**PROBLEM DETAILS:** State only how many lines of the records contain the string "agent".

#### EXTRACTED RECORDS ####

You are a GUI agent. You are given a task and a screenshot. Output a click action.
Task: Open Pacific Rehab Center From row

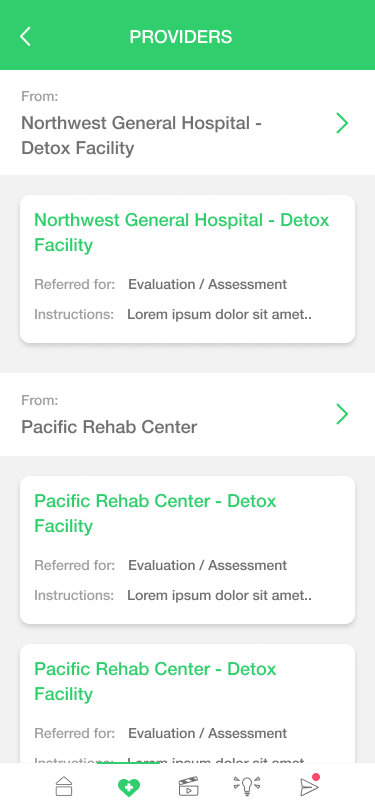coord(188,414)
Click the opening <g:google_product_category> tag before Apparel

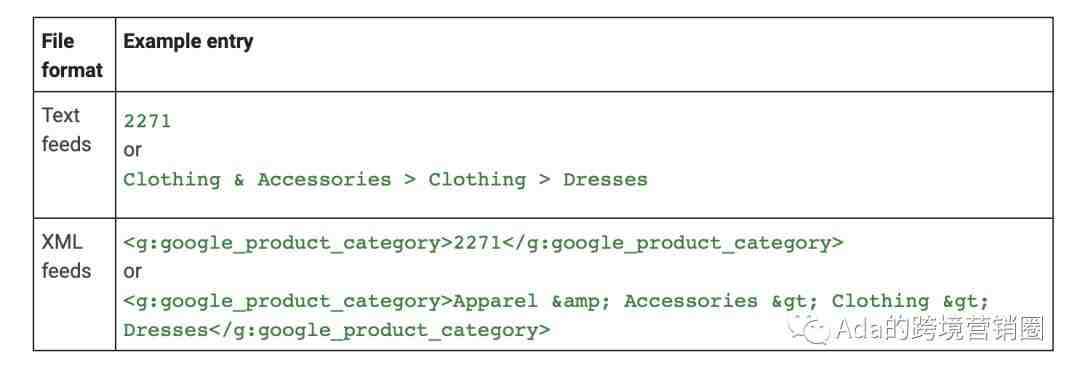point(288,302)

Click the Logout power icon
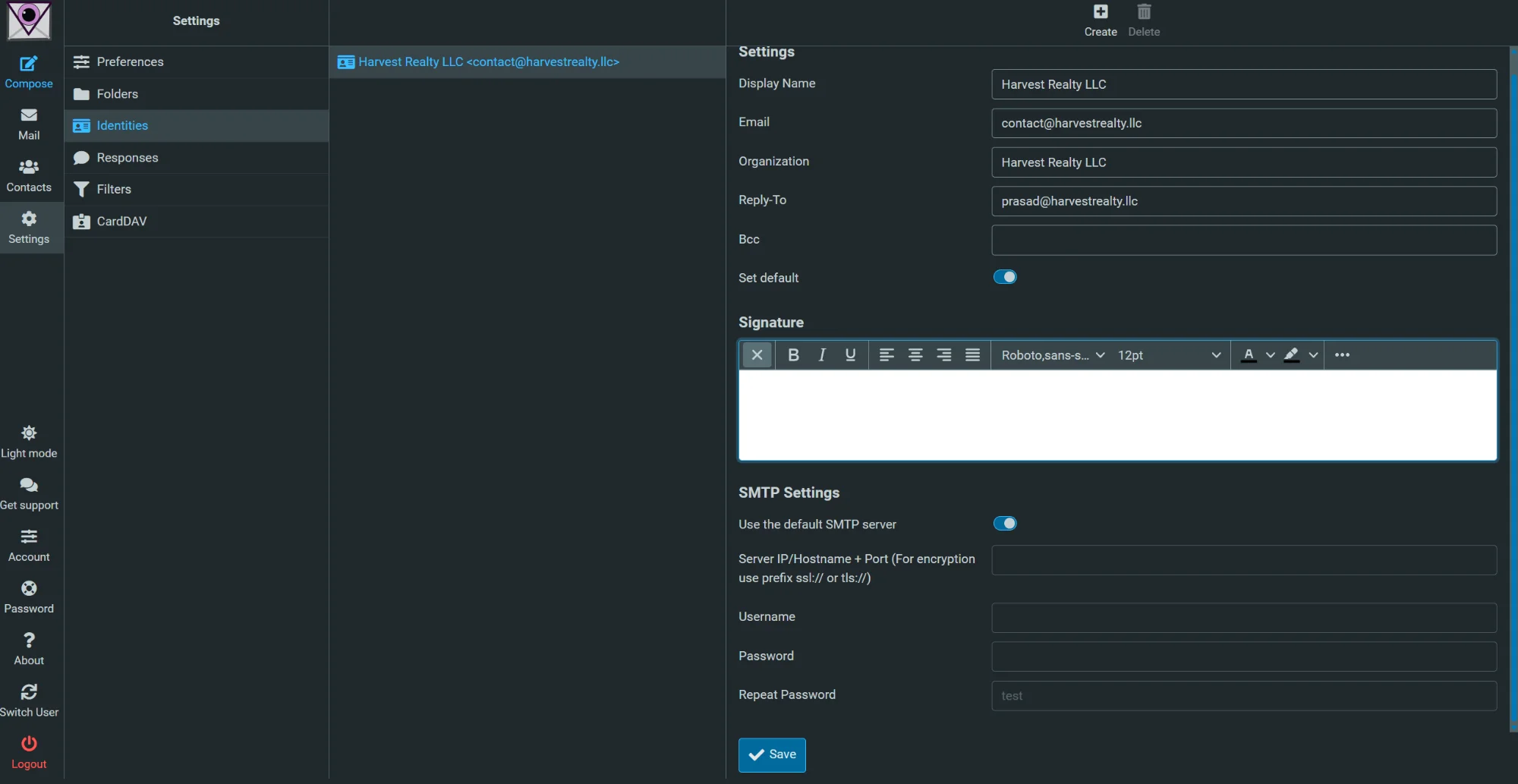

####
#### EXTRACTED RECORDS ####

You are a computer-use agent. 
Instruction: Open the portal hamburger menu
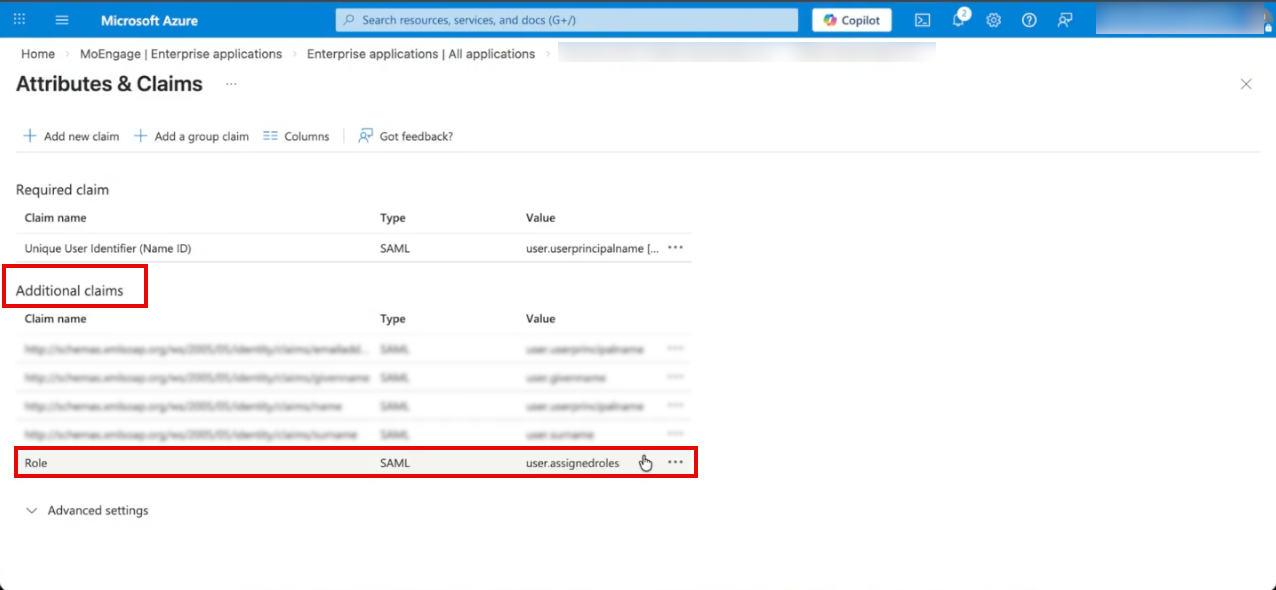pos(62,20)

####
#### EXTRACTED RECORDS ####

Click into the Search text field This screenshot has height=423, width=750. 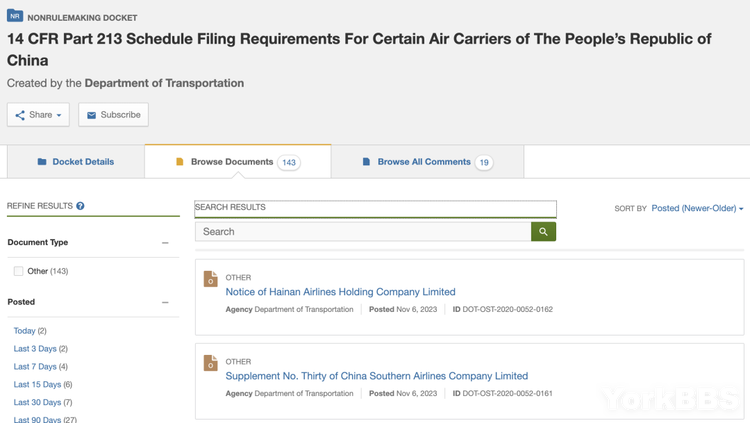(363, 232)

####

**RESPONSE TO THE EXERCISE:** 2